■ Selected passage

------

Love and Other Drugs

Love and Other Drugs (a terrible title, but no worse than Hard Sell, the book on which it's based) is an amiable romantic comedy that has a really good film somewhere inside it. Unfortunately, it never transcends into something greater, no matter how hard it tries.

The film, directed by Ed Zwick and written by Zwick and Marshall Herskovitz, is many films in one. Ostensibly it's a romantic comedy that shares many qualities with last year's Up in the Air. The protagonist is a shallow cocksman who has never really cared about anything but his career--in this case selling. When we meet Jamie Randall (Jake Gyllenhaal), he's a crackerjack audio-video salesmen. He gets fired after balling his boss' girlfriend, and ends up working for Pfizer selling pharmaceuticals. This part of the film is the most interesting, as it's fascinating to see how these guys work (full disclosure--my father has been in pharmaceutical sales for close to fifty years. He told me a doctor never pays for their own lunch, there's always a salesman to do that for them).

Set in 1996 (we know that by a title card, but if that didn't do it we hear The Spin Doctors and the "Macarena"), Gyllenhaal, after pushing Zoloft, ends up selling Viagra. However, we don't get any insight into how that drug changed the culture; instead it just sets up a number of smutty jokes, including an eye-rolling sequence in which Gyllenhaal suffers from priapism. Beware those erections that last more than four hours!

------

Reproduce the stretch of the film review from "The film, directed" through "that for them).", renaming "Pfizer" as "Merck" wherever it occurs.

■ Data shown
------

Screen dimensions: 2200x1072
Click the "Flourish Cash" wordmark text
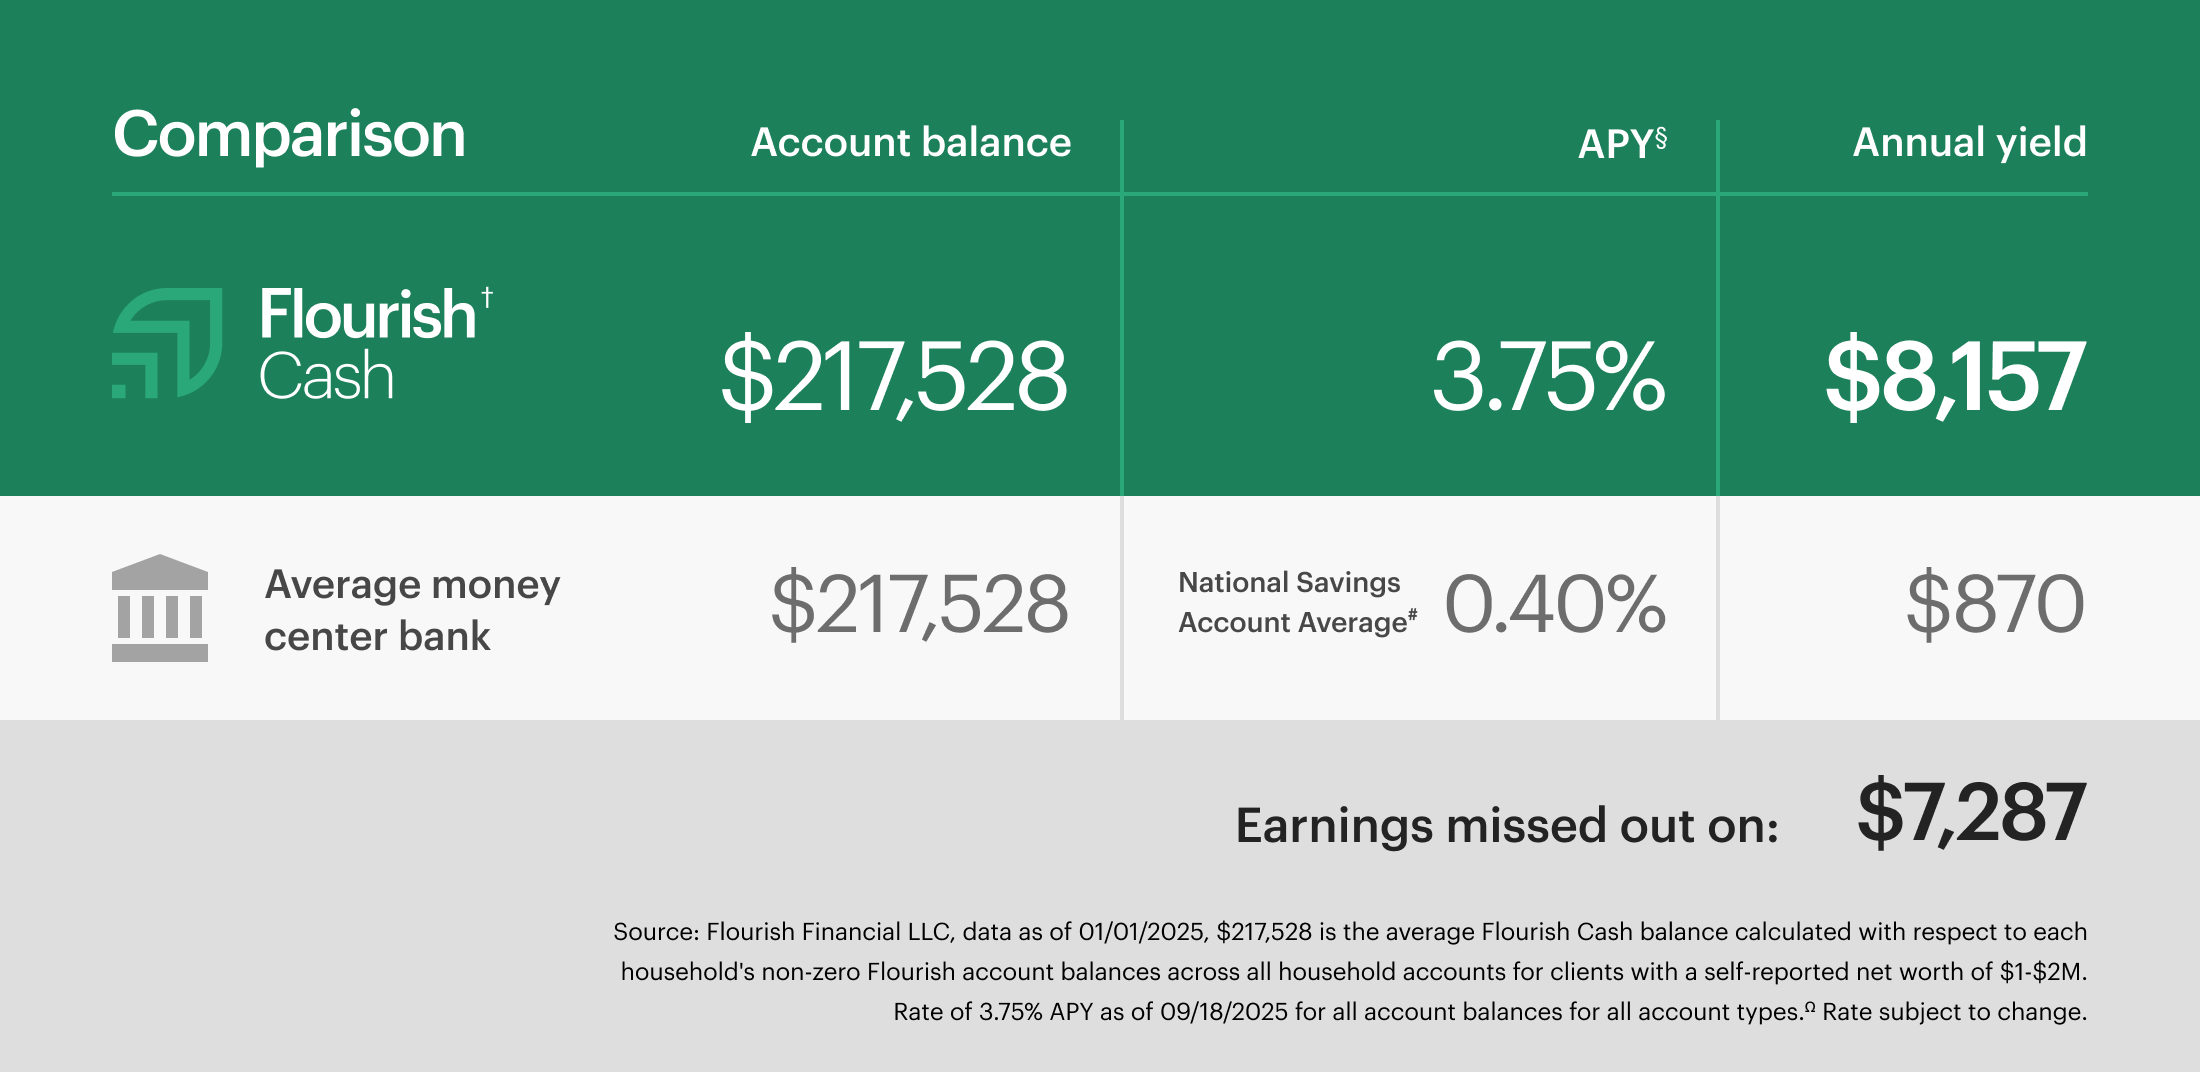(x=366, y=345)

------

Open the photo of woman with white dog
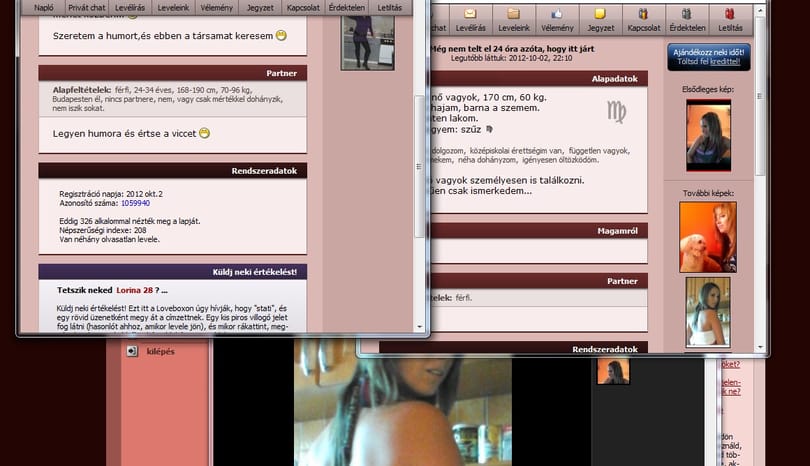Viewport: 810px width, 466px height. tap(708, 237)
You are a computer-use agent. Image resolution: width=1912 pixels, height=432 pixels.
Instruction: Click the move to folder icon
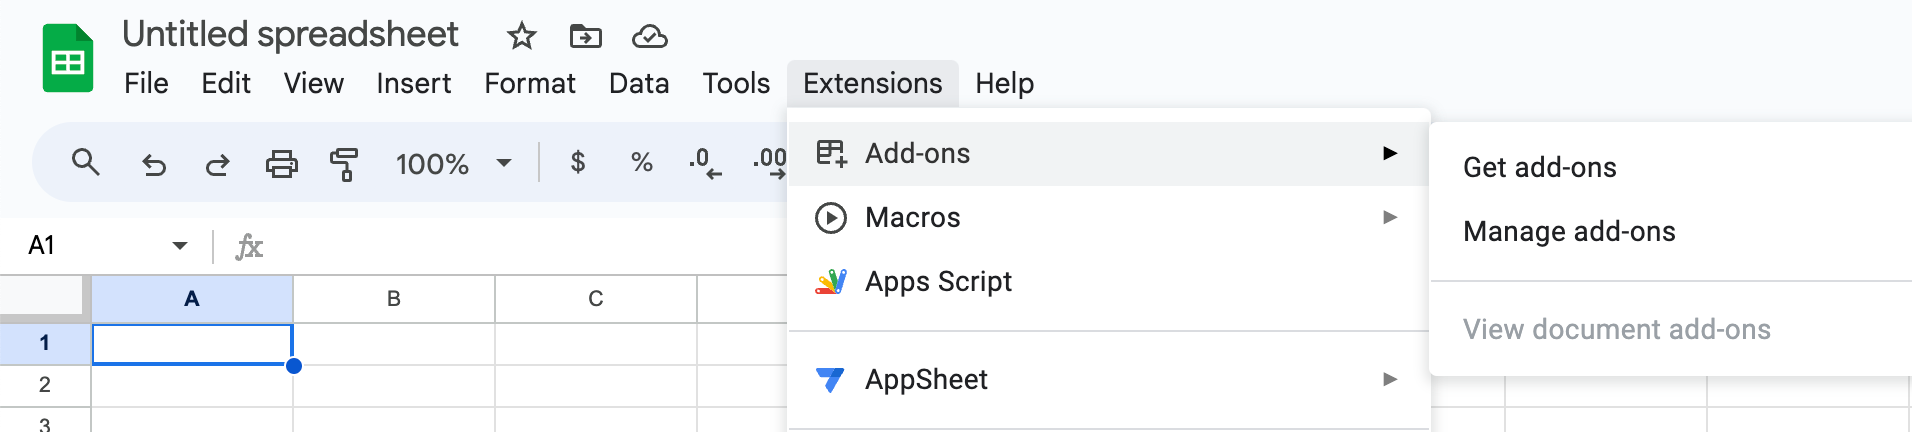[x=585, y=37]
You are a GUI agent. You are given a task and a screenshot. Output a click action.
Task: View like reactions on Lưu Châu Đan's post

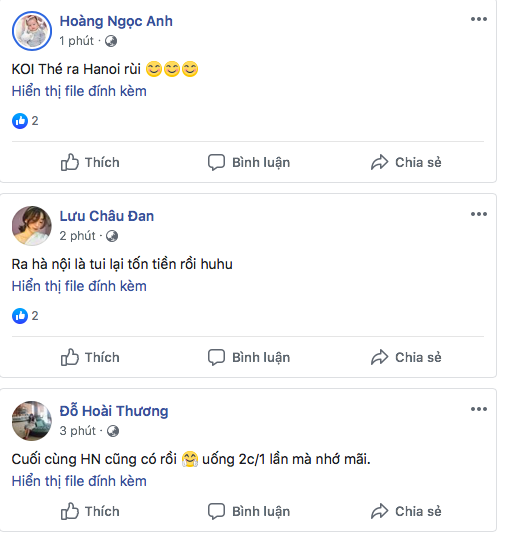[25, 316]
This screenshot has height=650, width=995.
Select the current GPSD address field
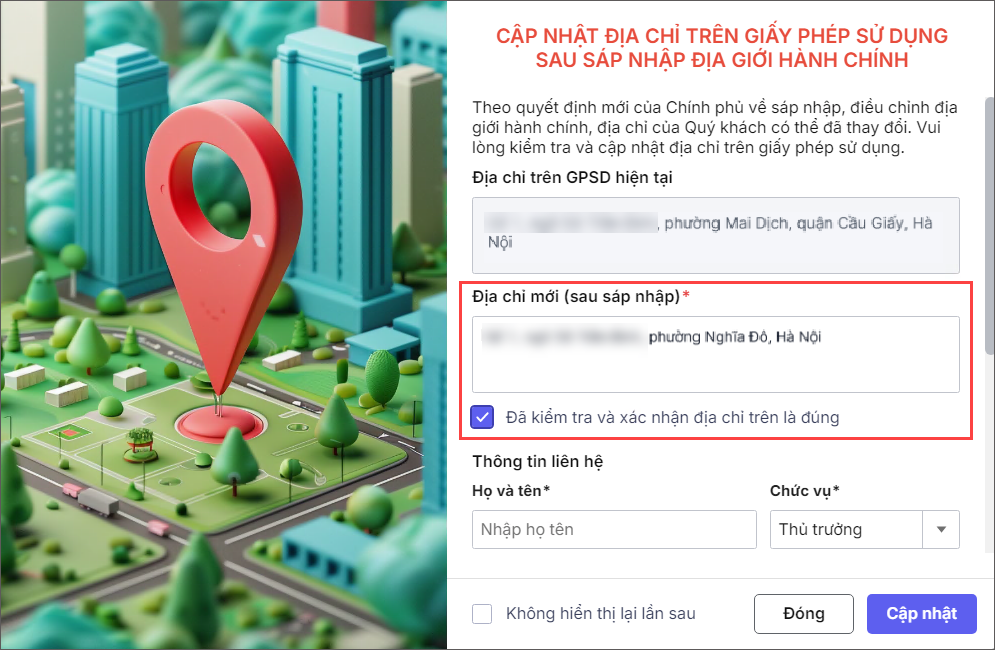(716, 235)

------

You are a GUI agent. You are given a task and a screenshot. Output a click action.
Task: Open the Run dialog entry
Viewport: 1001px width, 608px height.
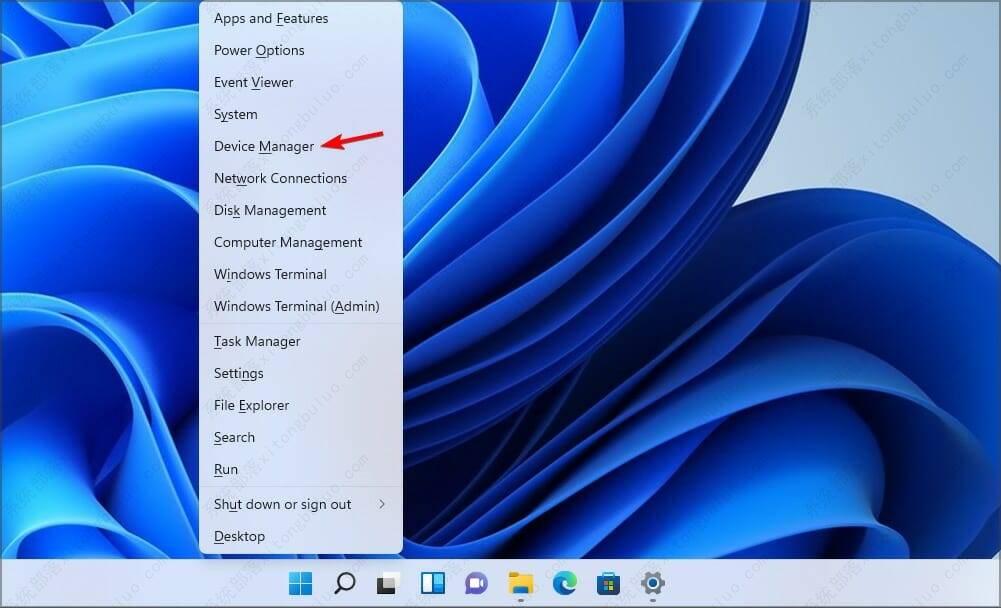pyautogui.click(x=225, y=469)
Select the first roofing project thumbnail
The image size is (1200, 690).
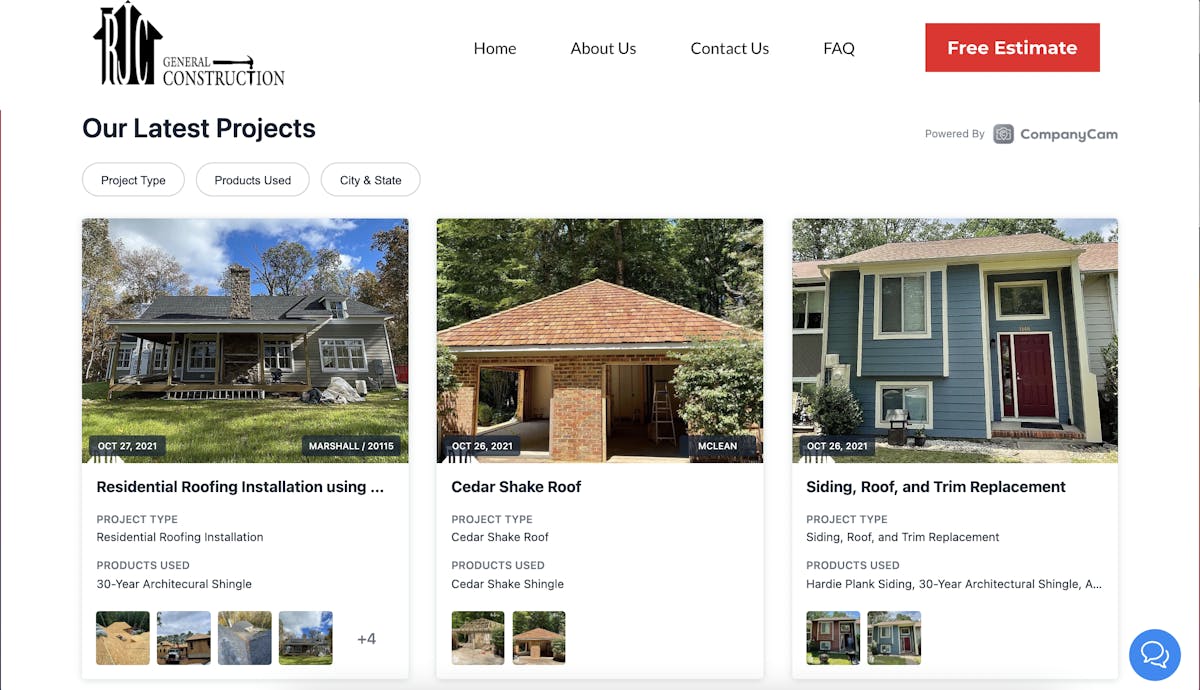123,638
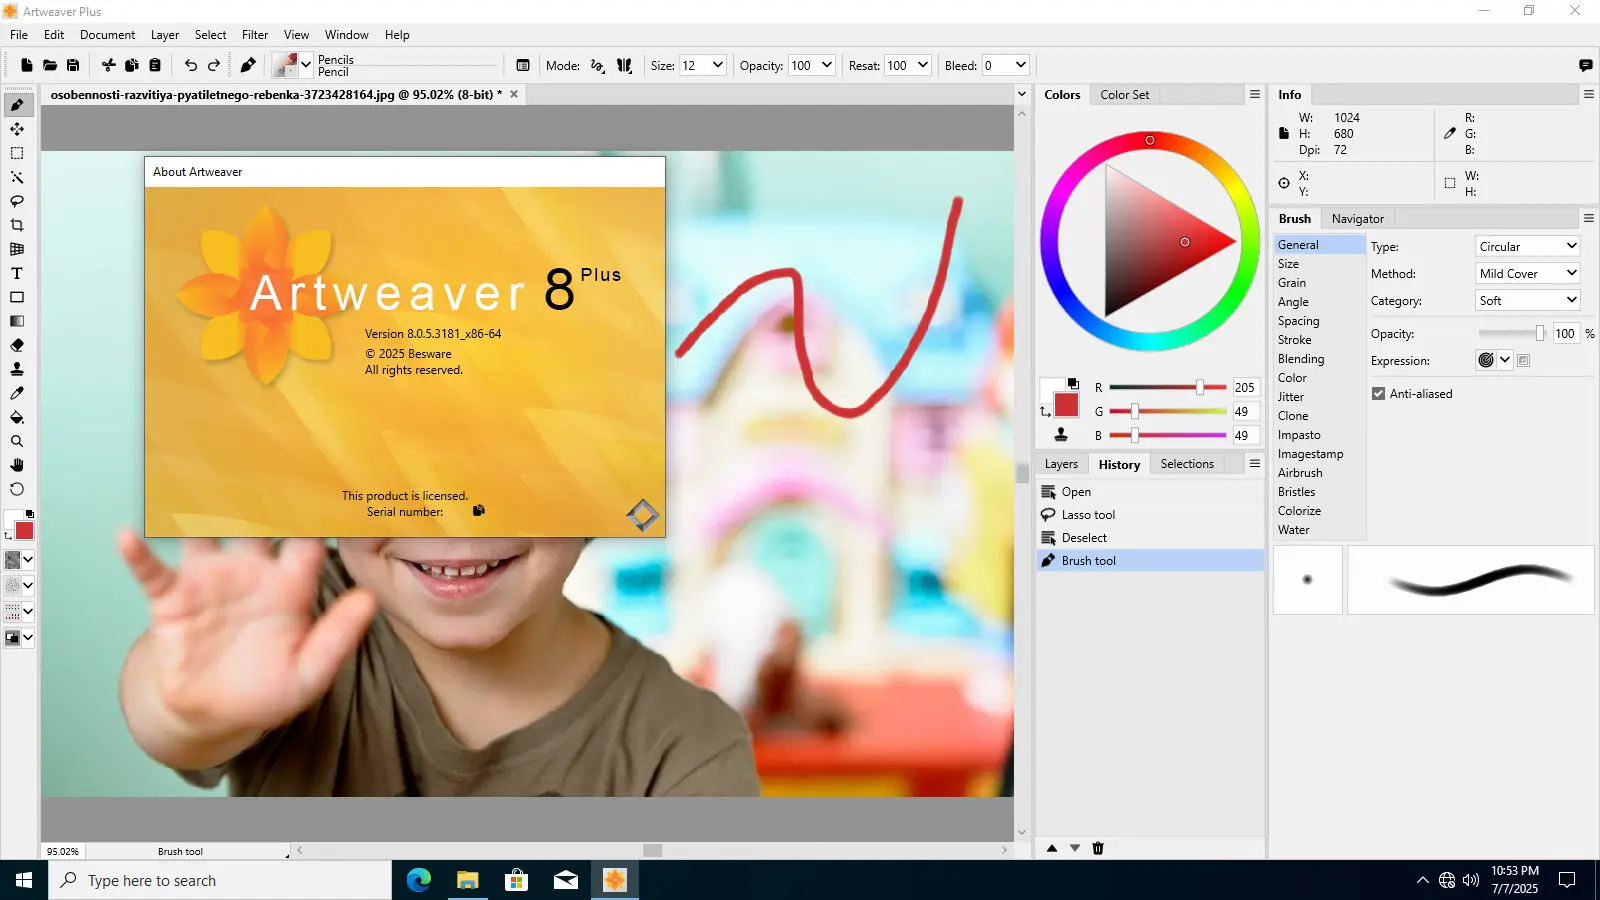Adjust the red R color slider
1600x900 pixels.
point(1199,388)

------

■ Written solution
The film, directed by Ed Zwick and written by Zwick and Marshall Herskovitz, is many films in one. Ostensibly it's a romantic comedy that shares many qualities with last year's Up in the Air. The protagonist is a shallow cocksman who has never really cared about anything but his career--in this case selling. When we meet Jamie Randall (Jake Gyllenhaal), he's a crackerjack audio-video salesmen. He gets fired after balling his boss' girlfriend, and ends up working for Merck selling pharmaceuticals. This part of the film is the most interesting, as it's fascinating to see how these guys work (full disclosure--my father has been in pharmaceutical sales for close to fifty years. He told me a doctor never pays for their own lunch, there's always a salesman to do that for them).